А потом, это такое дело. Иногда уже выследил нужного человека, уже поймал его в прицел, а выстрелить невозможно. Или кто-то перекрыл цель, или она сама внезапно исчезла. А ведь на цель полагается всего один выстрел. Всего один. На второй времени не было.

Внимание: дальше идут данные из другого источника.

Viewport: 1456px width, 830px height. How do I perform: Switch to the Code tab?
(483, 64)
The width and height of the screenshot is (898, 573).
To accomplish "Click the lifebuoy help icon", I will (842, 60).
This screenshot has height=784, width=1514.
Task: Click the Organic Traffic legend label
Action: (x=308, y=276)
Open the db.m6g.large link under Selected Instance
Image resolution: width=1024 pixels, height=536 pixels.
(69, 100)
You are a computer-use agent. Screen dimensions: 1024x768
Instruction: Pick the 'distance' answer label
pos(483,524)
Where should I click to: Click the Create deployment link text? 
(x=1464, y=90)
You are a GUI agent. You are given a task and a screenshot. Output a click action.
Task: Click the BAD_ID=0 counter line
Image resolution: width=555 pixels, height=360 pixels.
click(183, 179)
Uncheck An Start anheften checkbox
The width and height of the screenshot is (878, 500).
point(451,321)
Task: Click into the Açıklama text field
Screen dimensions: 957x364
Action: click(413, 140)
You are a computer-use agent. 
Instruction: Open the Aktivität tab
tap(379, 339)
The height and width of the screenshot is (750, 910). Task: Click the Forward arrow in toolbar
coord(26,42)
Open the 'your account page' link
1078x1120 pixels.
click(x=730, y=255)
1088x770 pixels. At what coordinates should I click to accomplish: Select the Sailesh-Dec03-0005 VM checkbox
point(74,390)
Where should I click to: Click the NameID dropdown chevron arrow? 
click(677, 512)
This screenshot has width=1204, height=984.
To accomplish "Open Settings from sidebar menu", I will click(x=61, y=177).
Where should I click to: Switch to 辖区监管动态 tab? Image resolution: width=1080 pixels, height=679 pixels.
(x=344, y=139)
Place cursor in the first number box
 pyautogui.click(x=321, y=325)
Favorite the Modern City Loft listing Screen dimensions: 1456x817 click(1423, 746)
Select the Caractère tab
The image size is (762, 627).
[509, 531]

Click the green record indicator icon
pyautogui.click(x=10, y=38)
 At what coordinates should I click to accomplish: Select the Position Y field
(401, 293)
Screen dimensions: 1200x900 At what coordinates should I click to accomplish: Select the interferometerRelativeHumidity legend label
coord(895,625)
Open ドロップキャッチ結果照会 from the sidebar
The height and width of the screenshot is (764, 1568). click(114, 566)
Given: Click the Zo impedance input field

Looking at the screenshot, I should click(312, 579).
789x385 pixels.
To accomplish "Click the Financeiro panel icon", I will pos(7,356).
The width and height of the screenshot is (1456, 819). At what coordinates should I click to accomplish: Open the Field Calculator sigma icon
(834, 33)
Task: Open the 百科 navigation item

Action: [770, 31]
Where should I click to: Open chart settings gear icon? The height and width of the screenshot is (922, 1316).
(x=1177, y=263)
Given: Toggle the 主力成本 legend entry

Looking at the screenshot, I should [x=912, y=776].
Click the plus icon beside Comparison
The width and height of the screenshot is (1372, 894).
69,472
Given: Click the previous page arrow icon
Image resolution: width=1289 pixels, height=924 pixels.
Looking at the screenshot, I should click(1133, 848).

Если Пастухов промахивался, все равно уходили. Было, было несколько таких, не знающих о том, счастливчиков! Правда, всего двое, но были!
Промахнулся.
— Вот и не знаю, к лучшему это или нет? — пьяно разводил руками старик. — Может, они, эти мои уцелевшие цели, потом столько крови в своих странах пролили, что нам столько и не приснится. Понятно, за промахи мне выговаривали. За все ведь надо платить. Каждая операция выливалась государству в копеечку. Деньги немалые. Но со мной такое случалось редко. Всего два раза. А что сделаешь? Никто от ошибок не застрахован. Все равно я потом в Москве получал положенную мне пару тысяч и снова шел на автобазу, там иногда выпивал с хлопцами. Тут ведь главное язык крепко держать на крючке Я это умел. Это сейчас такое время, что всем на все стало наплевать. Государственный секрет или личный — всем на все наплевать. За мое умение на Лубянке меня ценили. Я ведь все детство провел в енисейской тайге, охотился вместе с отцом. На белку, на соболя. Этого мелкого зверя следует бить точно в глаз, чтобы не портить шкурку. У меня от природы сильное чувство ветра, воздуха, света, движения.Очень точное. Я, например, умел спусковой крючок нажимать так плавно, что за секунду ствол не сдвигался и на тысячную долю миллиметра.
— Чего ж это диверсанты, бандиты, американские и фашистские наймиты и прочая всякая сволота так далеко бегали? — веселилась поддатая компания Джона Куделькина. — Вон как далеко! Аж в Африку!
— А мне все равно. Хоть в Бразилию, — отвечал старик, не отказываясь от лишней рюмки. — Куда привозили, там и работал. Враг — он знает, куда бежать.Думали, наверное, что карающая рука так далеко недостанет. А она доставала. Предал Родину, ничто тебя не спасет. Убеги хоть на край света. Я ведь твердо знал,что стреляю во врага! А раз враг, значит, главное —попасть в цель. Мне сперва показывали фотографию врага, я ее изучал подробно, а потом уж я видел живого врага. В прицеле. Вот и все. Вот и вся работа. Мне четко говорили — враг, я и знал — враг! Нашей стране враги всегда ведь мешали. Иосиф Виссарионович был к таким вещам человек чуткий. Да у меня и у самого была своя чуткость. Это сейчас время такое наступило, что всем на все наплевать. А мы честно работали. На благо Родины.
Теперь, задним числом, Валентин понимал, что поддатая компания Джона Куделькина-старшего веселилась зря. Старик Пастухов не врал. Откуда такая дикая фантазия у бывшего деревенского парня, который, наверное, никогда книжек не держал в руках?
Случалось, Валентин сам подробно расспрашивал Подвыпившего, но никогда не отказывающегося от лишней рюмки старика.
Например, муравьи. Ну, какие муравьи в Сибири или в Подмосковье? Ну, торчит куча над жухлой травой, вот и все А старик подробно, сам себе дивясь, описывал диковинные муравьиные города, то спрятанные под листвой деревьев, то хитроумно устроенные под корой, то вознесенные высоко над землей, а то, наоборот, утопленные в землю.